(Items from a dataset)
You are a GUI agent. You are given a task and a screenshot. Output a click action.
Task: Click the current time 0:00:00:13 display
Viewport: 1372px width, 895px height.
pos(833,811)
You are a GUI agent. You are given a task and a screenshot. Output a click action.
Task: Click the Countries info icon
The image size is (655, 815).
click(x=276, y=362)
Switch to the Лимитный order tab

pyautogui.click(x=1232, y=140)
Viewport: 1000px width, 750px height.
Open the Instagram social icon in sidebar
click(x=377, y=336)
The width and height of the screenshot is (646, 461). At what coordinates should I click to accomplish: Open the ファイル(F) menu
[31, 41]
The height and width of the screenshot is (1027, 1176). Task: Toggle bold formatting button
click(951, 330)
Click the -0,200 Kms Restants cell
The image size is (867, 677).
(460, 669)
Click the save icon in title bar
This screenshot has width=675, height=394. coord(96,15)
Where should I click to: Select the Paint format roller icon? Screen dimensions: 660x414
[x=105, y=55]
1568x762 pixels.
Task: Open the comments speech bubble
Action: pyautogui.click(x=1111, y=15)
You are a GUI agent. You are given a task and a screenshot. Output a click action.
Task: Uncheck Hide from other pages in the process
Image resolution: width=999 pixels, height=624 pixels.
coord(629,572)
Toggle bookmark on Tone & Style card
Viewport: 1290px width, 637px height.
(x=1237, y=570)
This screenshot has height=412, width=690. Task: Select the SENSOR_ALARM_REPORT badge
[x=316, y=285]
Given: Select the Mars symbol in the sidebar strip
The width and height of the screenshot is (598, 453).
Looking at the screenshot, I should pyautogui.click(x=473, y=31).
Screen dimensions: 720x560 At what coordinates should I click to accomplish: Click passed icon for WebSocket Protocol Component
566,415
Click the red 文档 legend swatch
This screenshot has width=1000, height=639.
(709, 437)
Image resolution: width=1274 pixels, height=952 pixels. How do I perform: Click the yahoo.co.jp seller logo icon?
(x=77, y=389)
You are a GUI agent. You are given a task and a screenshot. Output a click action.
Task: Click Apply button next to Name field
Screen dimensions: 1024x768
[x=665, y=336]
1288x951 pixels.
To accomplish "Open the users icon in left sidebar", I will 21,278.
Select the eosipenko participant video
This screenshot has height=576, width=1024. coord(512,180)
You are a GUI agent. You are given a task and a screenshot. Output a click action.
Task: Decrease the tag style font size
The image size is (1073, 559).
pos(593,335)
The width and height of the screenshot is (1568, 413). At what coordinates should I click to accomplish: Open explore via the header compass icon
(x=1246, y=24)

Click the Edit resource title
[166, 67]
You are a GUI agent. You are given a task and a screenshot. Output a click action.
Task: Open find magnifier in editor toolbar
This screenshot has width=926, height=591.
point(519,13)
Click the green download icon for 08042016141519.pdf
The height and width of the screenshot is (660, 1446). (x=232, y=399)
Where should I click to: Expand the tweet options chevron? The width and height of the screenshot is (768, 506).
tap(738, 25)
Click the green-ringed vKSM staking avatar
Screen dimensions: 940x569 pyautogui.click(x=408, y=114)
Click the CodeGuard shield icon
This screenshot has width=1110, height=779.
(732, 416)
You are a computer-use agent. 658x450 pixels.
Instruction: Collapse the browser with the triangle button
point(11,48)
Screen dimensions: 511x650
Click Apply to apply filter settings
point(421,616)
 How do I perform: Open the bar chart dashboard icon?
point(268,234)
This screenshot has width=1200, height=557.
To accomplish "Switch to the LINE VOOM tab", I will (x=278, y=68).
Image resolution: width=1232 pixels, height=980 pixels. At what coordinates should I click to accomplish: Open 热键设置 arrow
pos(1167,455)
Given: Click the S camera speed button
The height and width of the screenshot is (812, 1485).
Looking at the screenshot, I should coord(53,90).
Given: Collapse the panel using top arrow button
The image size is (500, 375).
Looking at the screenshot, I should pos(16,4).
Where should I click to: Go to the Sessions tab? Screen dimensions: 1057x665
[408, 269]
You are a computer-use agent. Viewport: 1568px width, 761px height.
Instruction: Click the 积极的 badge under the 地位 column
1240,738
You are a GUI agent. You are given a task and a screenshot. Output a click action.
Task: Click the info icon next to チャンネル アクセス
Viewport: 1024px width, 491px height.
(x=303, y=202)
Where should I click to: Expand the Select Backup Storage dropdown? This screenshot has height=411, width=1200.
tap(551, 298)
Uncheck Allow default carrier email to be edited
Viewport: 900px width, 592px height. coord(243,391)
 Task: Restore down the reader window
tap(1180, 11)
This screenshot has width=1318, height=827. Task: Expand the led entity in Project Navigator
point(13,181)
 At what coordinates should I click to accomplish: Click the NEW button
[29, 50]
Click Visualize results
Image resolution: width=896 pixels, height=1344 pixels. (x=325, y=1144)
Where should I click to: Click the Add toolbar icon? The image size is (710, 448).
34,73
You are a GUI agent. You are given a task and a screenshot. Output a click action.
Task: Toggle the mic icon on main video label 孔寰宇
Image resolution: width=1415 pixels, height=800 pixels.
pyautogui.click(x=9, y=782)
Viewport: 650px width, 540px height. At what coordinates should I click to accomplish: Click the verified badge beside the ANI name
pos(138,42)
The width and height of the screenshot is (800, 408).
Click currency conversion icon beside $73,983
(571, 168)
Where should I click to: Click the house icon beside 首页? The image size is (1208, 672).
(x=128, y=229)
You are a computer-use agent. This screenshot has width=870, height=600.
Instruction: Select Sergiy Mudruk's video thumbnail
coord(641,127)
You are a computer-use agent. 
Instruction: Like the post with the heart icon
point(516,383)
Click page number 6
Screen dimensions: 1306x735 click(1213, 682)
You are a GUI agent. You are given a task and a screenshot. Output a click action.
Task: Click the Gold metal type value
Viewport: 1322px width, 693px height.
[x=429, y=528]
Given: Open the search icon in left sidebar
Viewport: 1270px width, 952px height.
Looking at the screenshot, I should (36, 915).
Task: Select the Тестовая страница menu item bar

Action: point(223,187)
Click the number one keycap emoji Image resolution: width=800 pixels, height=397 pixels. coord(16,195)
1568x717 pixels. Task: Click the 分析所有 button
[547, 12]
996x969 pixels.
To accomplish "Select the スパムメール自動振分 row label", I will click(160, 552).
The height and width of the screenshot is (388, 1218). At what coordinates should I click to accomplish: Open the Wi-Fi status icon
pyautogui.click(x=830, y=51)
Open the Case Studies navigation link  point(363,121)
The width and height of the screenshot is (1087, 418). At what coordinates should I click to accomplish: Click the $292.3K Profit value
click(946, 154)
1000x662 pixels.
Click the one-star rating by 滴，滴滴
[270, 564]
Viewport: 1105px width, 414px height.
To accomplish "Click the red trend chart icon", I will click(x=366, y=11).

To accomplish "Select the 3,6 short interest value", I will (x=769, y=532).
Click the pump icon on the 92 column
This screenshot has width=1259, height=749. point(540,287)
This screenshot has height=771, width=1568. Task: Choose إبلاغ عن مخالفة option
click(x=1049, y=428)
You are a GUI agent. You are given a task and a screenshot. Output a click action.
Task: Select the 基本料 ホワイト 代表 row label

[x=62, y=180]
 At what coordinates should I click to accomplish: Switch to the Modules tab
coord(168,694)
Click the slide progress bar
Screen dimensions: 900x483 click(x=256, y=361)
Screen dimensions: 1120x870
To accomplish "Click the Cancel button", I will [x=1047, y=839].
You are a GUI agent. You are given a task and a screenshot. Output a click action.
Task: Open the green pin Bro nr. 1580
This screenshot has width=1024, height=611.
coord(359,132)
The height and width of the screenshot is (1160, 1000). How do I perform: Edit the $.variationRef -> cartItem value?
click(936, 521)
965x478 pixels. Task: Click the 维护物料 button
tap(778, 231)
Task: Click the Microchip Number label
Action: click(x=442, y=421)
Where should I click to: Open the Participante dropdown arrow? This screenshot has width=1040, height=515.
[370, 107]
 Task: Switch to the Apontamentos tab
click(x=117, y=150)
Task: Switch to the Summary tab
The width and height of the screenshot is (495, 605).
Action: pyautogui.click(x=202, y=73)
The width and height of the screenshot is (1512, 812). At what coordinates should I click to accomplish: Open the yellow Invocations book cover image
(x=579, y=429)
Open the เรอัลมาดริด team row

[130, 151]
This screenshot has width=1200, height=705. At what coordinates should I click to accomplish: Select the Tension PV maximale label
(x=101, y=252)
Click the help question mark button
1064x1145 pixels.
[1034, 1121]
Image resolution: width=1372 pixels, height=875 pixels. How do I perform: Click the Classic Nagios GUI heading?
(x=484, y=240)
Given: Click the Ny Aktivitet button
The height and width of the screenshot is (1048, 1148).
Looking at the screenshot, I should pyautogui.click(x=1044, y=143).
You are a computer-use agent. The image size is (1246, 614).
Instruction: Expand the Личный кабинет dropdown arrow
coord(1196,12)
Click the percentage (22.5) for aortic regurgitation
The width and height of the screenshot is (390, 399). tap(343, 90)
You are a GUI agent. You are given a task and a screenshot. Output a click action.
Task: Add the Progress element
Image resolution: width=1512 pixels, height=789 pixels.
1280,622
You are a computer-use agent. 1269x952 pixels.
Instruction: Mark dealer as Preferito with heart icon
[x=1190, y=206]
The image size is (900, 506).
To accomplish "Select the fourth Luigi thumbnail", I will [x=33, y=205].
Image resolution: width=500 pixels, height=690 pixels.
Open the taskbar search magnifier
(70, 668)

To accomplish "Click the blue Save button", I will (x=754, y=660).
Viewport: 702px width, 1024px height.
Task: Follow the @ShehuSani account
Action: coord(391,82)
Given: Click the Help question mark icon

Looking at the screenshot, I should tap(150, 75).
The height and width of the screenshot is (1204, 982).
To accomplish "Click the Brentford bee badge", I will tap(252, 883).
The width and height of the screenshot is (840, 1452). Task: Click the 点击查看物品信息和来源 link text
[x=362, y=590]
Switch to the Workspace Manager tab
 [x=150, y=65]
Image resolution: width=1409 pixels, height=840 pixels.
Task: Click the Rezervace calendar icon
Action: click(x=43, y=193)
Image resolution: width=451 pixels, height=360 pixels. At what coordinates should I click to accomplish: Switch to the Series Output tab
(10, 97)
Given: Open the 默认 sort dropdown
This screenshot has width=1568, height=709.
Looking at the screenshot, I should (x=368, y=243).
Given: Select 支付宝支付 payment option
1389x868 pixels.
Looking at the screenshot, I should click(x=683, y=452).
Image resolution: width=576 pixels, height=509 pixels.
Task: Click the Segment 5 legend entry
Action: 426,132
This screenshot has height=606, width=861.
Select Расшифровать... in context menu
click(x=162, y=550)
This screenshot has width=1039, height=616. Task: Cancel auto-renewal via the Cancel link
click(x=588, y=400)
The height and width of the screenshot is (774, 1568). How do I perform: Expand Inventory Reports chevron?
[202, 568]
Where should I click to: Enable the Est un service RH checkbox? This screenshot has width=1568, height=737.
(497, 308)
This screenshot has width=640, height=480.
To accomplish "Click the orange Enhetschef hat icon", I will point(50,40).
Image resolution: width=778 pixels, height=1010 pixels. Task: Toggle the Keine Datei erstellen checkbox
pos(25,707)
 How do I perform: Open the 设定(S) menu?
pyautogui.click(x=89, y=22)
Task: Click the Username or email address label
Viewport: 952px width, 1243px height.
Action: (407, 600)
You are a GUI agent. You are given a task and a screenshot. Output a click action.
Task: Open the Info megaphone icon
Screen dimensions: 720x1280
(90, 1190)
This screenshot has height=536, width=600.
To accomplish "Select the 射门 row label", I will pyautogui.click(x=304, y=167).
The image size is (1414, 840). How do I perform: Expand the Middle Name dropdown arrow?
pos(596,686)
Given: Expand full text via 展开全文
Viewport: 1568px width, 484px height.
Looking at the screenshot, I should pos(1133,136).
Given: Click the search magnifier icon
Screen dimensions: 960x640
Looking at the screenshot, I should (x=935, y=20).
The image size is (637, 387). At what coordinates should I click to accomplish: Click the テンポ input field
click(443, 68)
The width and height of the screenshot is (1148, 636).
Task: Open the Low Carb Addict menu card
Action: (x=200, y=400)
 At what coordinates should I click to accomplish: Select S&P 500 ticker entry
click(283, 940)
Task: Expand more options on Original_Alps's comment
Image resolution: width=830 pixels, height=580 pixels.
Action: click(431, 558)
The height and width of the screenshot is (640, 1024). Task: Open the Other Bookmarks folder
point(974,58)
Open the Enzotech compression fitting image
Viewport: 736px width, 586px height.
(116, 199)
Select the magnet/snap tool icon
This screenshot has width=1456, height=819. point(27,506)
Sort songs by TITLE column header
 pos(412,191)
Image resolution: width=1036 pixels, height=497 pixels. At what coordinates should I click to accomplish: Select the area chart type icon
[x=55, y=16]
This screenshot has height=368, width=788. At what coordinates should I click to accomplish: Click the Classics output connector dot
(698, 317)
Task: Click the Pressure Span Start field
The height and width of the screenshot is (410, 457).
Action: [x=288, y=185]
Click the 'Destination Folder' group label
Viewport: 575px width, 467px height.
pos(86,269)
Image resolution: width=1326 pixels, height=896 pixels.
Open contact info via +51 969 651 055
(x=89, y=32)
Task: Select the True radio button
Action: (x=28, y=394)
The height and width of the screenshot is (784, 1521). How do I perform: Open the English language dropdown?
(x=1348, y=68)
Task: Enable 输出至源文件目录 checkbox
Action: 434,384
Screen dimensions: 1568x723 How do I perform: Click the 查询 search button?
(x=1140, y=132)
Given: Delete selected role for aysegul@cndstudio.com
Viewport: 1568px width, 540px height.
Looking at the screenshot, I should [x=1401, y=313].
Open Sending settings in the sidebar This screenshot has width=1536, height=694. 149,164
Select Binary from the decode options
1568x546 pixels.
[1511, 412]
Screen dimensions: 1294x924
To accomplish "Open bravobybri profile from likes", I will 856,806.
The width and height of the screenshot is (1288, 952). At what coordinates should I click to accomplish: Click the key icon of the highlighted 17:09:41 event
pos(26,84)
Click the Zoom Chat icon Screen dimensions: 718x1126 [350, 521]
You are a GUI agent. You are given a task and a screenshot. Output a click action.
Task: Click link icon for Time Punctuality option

▸ HOW TO COMPLETE THIS TASK:
Filter the data for the string "computer" and copy every line that has it.

▸ SOLUTION:
You are a computer-use agent. 658x450 pixels.
You are a computer-use agent. Viewport: 1568px width, 761px height.
You are a computer-use agent. This screenshot has width=870, height=600.
You are a computer-use agent. 
You are a computer-use agent. The image size is (1246, 614).
You are a computer-use agent. 1269x952 pixels.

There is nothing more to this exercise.